Sometimes the husband blames the wife and the wife the husband when neither of them is at fault. This always reminds us of Pat's mistake. Two Irishmen walking along the same street, but coming from opposite directions, approached, both smiling and apparently recognizing one another. As they came closer they discovered that it was a mutual mistake. Equal to the occasion one of them said, "Och, my friend, I see how it is. You thought it was me, and I thought it was you, and now it's naythur of us."

Burton tells of a woman who, hearing one of her "gossips" complain of her husband's impatience, told her an excellent remedy for it. She gave her a glass of water, which, when he brawled, she should hold still in her mouth. She did so two or three times with great success, and at length, seeing her neighbour, she thanked her for it, and asked to know the ingredients. She told her that it was "fair water," and nothing more, for it was not the water, but her silence which performed the cure.

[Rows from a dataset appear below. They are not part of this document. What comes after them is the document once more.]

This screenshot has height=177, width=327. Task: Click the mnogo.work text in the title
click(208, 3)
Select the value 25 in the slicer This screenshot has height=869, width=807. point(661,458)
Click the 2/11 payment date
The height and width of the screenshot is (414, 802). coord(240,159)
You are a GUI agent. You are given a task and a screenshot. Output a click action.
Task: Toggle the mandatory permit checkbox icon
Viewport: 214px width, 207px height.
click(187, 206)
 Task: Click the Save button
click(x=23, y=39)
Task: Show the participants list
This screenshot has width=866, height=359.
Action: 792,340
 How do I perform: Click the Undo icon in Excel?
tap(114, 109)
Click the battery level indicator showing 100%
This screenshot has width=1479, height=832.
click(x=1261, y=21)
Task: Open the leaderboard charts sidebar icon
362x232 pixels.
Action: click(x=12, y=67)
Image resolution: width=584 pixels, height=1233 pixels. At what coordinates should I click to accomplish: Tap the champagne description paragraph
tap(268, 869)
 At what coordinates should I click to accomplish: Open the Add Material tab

There are people who are kind in their actions and yet brutal in their speech, and they forget that it is not every one who can bear, like Boswell, to be told he is a fool. A woman may think she is always right and her husband always wrong, but it does not make the wheels of domestic life run smoother to say this in plain English. A man may have a contempt for his wife's dearest brother, but to tell the wife or brother so is not conducive to harmony.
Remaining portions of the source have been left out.